To determine the cat’s motion, we brainstormed many algorithms. One ambitious option was movement based on a trained neural network. A neural net is a representation of neurons in a brain. Each synapse fires if the input is large enough (determined by a sigmoid function). Inputs to the neural net would be the position and velocity of the mouse and outputs would be the change in direction of the cat. In order to train the neural net, each move would be given a fitness score based on how much closer the move has brought the cat to its goal. The weights on the input of the neural net would be readjusted based on this fitness score. Neural nets normally perform very well on FPGAs because both are very parallel processes. However, the complexity of implementing the basic game play and a simple algorithm precluded us from writing a neural net. Additionally, a fitness function and the training of the neural net would be very difficult.

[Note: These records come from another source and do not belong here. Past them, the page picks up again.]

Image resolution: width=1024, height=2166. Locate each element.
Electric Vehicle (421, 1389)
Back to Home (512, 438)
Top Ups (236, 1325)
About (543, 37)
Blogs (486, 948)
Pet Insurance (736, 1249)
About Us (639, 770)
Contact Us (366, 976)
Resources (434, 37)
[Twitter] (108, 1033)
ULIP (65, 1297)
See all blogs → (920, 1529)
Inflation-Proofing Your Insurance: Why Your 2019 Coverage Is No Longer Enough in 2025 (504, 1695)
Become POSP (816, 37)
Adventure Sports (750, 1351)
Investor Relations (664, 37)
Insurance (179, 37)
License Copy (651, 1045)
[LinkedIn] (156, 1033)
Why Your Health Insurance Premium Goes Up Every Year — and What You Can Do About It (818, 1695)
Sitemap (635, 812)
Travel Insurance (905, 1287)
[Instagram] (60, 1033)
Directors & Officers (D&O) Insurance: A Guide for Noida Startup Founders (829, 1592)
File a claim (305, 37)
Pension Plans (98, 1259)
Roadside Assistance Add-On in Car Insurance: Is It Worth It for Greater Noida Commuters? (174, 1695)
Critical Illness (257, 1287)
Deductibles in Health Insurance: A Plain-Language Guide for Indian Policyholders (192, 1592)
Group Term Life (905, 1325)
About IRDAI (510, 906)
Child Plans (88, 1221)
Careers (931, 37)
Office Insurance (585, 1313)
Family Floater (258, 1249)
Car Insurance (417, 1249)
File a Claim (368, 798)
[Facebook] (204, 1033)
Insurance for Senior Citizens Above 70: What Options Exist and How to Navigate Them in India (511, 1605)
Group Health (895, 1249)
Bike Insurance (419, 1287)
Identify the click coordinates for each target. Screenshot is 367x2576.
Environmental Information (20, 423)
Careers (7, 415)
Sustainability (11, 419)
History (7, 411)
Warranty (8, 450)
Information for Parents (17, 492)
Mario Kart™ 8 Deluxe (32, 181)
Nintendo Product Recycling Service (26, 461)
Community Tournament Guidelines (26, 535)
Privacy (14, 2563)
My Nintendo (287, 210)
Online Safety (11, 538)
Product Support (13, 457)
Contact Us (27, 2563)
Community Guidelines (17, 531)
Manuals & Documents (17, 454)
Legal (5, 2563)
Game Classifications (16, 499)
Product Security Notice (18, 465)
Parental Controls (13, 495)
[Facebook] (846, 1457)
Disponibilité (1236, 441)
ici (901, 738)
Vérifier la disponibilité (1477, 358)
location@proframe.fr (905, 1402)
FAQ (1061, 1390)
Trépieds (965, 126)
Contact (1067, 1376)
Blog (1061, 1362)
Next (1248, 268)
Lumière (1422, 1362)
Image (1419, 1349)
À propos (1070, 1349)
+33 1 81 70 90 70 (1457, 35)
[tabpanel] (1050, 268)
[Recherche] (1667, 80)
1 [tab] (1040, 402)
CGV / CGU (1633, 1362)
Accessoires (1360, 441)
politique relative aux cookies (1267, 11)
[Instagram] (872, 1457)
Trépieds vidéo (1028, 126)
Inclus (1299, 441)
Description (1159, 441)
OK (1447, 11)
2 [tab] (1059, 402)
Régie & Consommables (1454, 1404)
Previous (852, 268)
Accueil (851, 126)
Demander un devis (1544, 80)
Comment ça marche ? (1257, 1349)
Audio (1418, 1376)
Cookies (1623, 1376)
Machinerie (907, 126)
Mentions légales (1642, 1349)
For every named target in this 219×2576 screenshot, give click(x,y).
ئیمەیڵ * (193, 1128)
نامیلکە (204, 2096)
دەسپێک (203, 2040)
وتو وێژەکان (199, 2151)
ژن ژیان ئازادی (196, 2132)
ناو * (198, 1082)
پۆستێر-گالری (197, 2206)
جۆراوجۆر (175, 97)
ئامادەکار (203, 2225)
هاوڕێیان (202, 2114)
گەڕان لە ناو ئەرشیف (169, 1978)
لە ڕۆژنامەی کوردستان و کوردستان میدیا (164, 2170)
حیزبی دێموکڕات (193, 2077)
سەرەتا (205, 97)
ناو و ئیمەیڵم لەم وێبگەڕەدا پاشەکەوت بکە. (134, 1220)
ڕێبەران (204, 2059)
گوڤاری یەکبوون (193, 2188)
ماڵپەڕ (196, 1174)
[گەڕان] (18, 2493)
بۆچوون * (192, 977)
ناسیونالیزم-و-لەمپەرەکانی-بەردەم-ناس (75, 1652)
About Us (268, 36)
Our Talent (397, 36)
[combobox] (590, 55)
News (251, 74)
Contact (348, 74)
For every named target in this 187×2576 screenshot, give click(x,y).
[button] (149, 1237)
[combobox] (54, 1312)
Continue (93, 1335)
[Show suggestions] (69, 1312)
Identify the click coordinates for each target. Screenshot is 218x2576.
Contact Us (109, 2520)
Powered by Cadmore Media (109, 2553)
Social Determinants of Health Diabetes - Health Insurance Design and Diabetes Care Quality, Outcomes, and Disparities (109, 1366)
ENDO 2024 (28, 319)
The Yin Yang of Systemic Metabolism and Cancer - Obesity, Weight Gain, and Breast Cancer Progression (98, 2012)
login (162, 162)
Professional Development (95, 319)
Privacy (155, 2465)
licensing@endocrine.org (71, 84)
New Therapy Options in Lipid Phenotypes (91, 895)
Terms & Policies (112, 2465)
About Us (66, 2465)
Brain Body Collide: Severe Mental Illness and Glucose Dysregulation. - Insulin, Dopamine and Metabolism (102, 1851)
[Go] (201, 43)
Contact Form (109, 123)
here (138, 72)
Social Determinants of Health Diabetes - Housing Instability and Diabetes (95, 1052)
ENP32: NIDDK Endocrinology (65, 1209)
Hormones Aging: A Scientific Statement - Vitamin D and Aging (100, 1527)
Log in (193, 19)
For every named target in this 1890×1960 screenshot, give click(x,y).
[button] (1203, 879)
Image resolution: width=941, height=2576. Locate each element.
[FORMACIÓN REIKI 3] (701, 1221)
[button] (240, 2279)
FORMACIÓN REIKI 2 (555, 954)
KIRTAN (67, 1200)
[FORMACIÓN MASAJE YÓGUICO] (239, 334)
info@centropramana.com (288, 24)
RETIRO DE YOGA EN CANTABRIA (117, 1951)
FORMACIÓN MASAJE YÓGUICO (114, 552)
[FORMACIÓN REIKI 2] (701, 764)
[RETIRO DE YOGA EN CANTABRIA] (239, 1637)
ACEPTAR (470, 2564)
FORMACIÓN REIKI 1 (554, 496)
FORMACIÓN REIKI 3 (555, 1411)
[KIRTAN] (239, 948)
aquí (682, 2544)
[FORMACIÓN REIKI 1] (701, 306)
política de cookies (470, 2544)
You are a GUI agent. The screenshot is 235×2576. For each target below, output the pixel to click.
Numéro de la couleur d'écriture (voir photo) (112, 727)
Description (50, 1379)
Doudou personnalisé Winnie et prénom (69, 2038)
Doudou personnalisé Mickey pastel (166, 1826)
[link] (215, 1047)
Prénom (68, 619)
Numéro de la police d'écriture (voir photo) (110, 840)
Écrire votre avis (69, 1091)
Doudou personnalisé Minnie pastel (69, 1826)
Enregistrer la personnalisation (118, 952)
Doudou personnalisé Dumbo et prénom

We were able to implement a simpler algorithm. This algorithm would take the positions of both the cat and the mouse and determine what direction the cat has to move to reach the mouse’s current position. It then subtracts the desired position from the current and feeds that into the change of position for the next move. We divide the space around the cat into eight segments, however, these 45 degree segments are not evenly distributed because the FPGA cannot easily perform complicated math functions like sine. One can imagine how this algorithm may be improved. One way is to factor in the current direction the mouse is heading so that the cat can anticipate the motion of the mouse. Also, at times when the cat or mouse is on the border of two directions, the cat oscillates between the two very quickly and wastes time that could be used pursuing the mouse. We could program in hysteresis to fix this. All in all, though, the cat’s algorithm performs relatively well in capturing the mouse.